Les Cahiers du Nem présentent le dossier suivant : Kim Lefèvre, Métisse puissante, par Henri Copin ; Moi, Marina la Malinche par Alain et Gisèle Guillemin ; ainsi qu’un essai sur les Voix croisées dans la traduction en vietnamien de Métisse Blanche par Phung Ngoc Kiên, universitaire vietnamien. En regard, quelques personnes qui l’ont connue, Gérard Chaliand qui fut son compagnon, Marion Hennebert son éditrice, Tran Thi Hao son amie, et Jack Yeager son traducteur vers l’anglais, lui rendent hommage, dans de courts textes encadrés qui accompagnent les trois articles et l’édito du dossier. Derrière les analyses sur l’œuvre littéraire apparaît ainsi le portrait d’une femme, grâce à ces quatre témoignages inédits.

Au-delà de l’hommage, ce dossier est pour notre revue le moyen de poser la question du métissage, qui traverse la littérature à propos de ce qu’était l’Indochine coloniale avec, outre Kim Lefèvre, des auteurs comme Philippe Franchini ou Dominique Rolland.

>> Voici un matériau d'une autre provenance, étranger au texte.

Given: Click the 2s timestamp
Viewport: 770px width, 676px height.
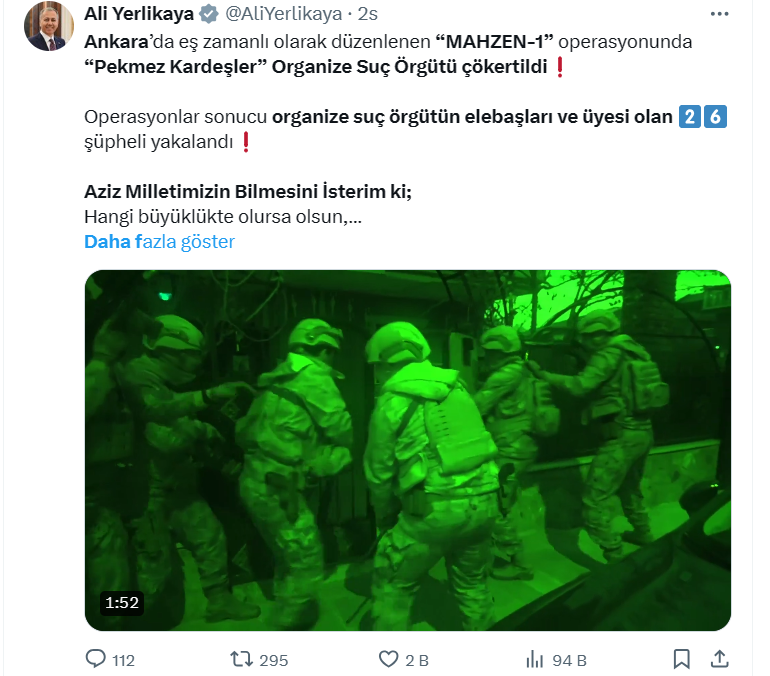Looking at the screenshot, I should click(367, 14).
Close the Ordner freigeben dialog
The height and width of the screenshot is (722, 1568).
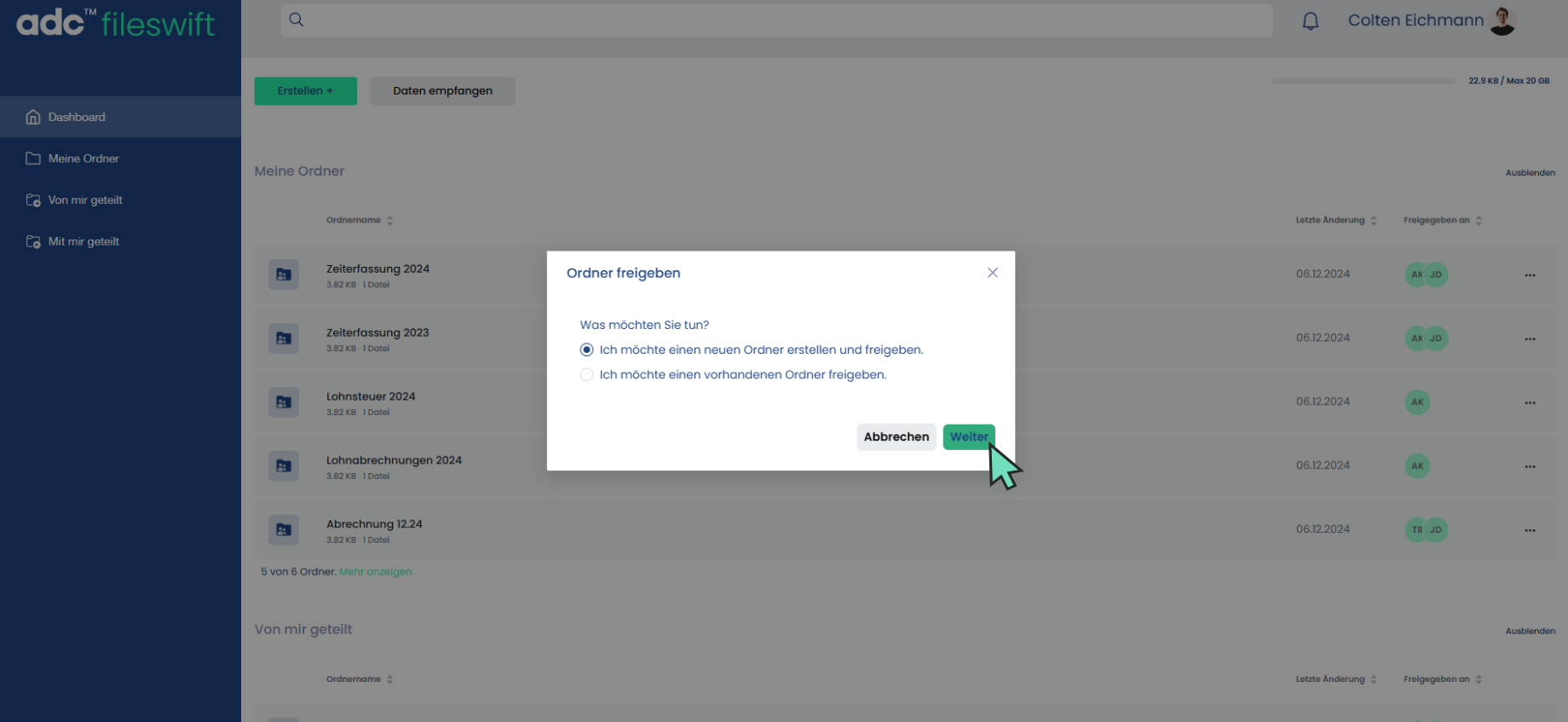point(992,273)
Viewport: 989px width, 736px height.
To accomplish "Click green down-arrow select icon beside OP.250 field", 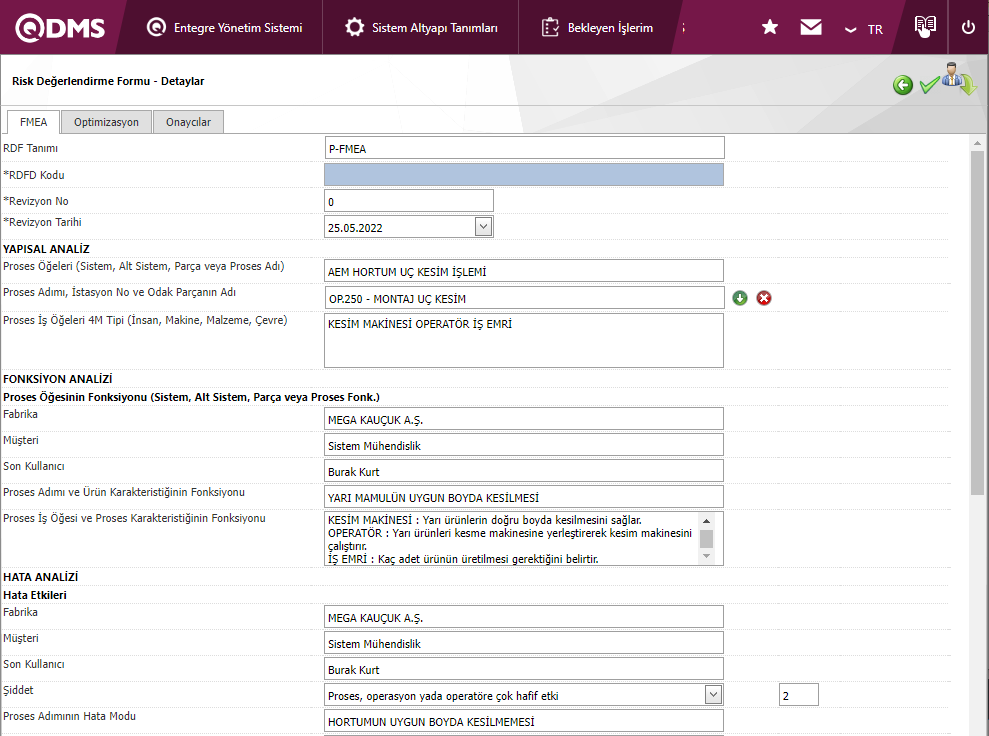I will pyautogui.click(x=740, y=298).
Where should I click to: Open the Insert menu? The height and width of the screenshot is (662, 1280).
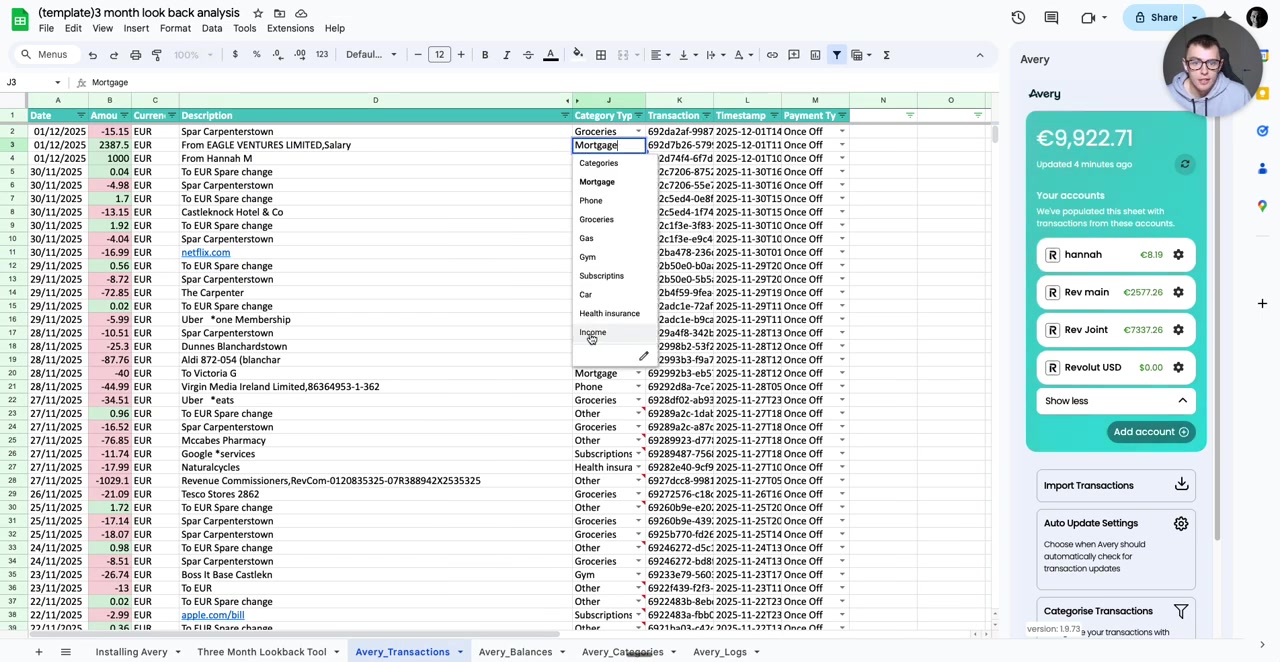tap(135, 28)
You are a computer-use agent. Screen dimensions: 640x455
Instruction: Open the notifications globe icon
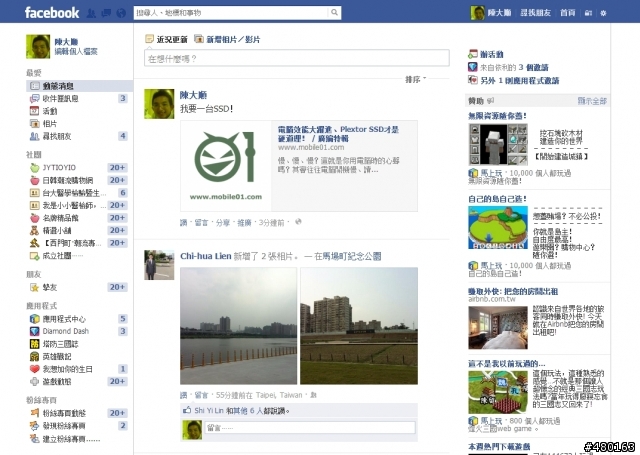tap(121, 13)
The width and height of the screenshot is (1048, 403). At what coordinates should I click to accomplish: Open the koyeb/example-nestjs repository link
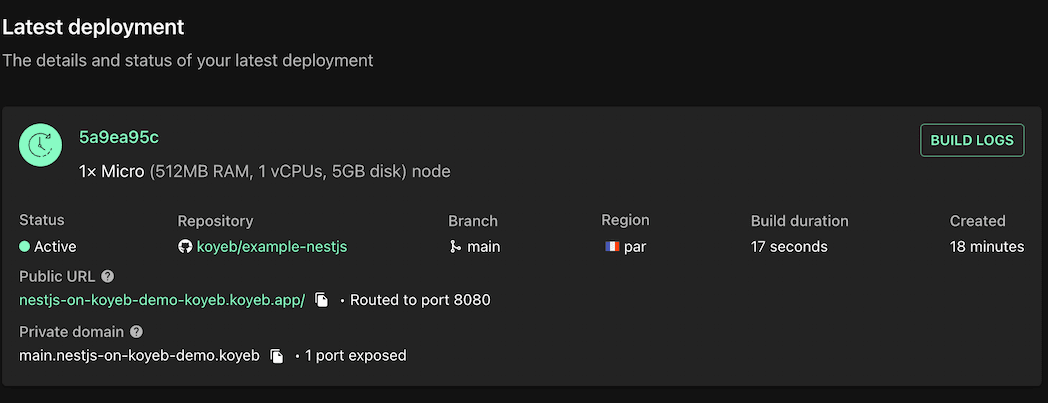[x=272, y=246]
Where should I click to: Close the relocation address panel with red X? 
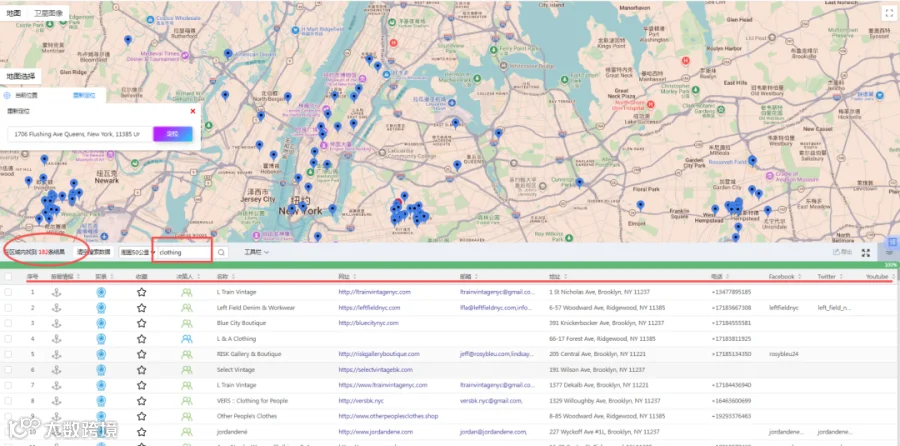coord(193,111)
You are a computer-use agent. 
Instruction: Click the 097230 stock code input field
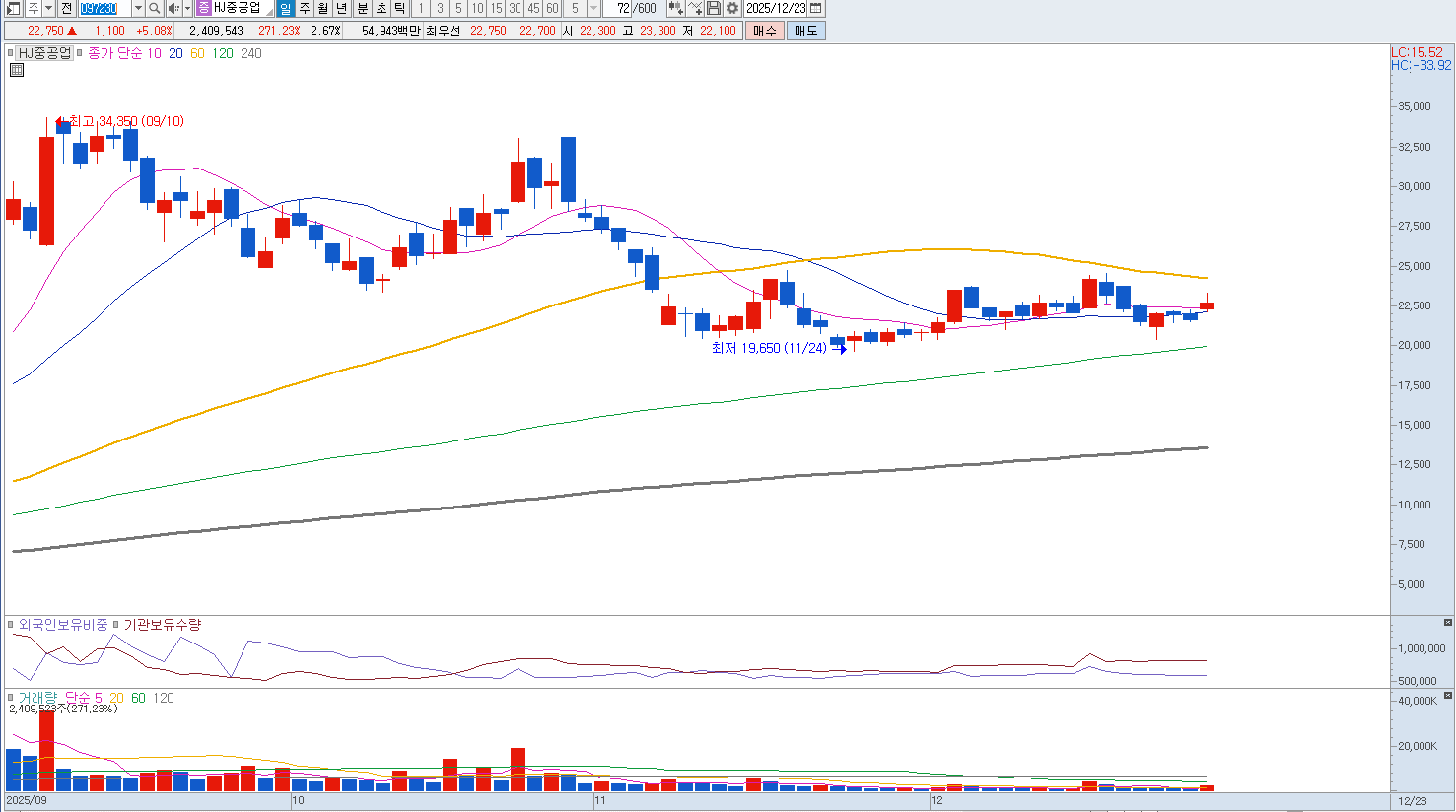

A rebours des identités étroites, nous voulons parler de ce sentiment de tiraillement, du conflit de loyautés entre deux identités, dans le contexte colonial et en dehors de celui-ci. C’est aussi le moyen de nous interroger sur la traduction, cet art qui nous rappelle que toute expérience humaine est intelligible hors de son contexte culturel, tout en laissant parfois de petits espaces irréductibles, qui font la beauté et la difficulté de cette tâche à laquelle Kim Lefèvre s’est longtemps consacrée.

Un dossier réalisé par Henri Copin, édité par Louis Raymond.

Lien des trois articles

Kim Lefèvre était une femme exceptionnelle, dotée d’un courage rare, d’une sensibilité aiguë, d’une grande intelligence et de beaucoup de talents. Métisse dans une société dans laquelle ce statut était un handicap dont elle a souffert, tout en étant fortement attachée à son pays natal, elle a réussi à faire sienne la culture française. Elle était dedans/dehors, adaptable et fortement elle-même. Elle a été, tour à tour, professeure d’une langue qui n’était pas originellement la sienne, comédienne, puis auteure capable d’exprimer une personnalité complexe au milieu d’un monde en mutation, traductrice enfin. J’ai eu le bonheur d’être son compagnon et le père du fils dont elle été une mère exemplaire et inoubliable. Son œuvre, écrite dans une langue superbe restera  un témoignage salué en France, reconnu dans son pays d’origine et traduit en anglais, ce qui fait d’elle une témoin rare. Métisse blanche est un grand livre. Ses autres ouvrages sont excellents.
C’était une grande dame. Elle a mené sa vie avec un courage rare jusque dans la lutte contre la maladie qui l’avait frappée sans l’abattre.

Gérard Chaliand, novembre 2021. Gérard Chaliand est auteur, spécialiste des relations internationales et de la géostratégie.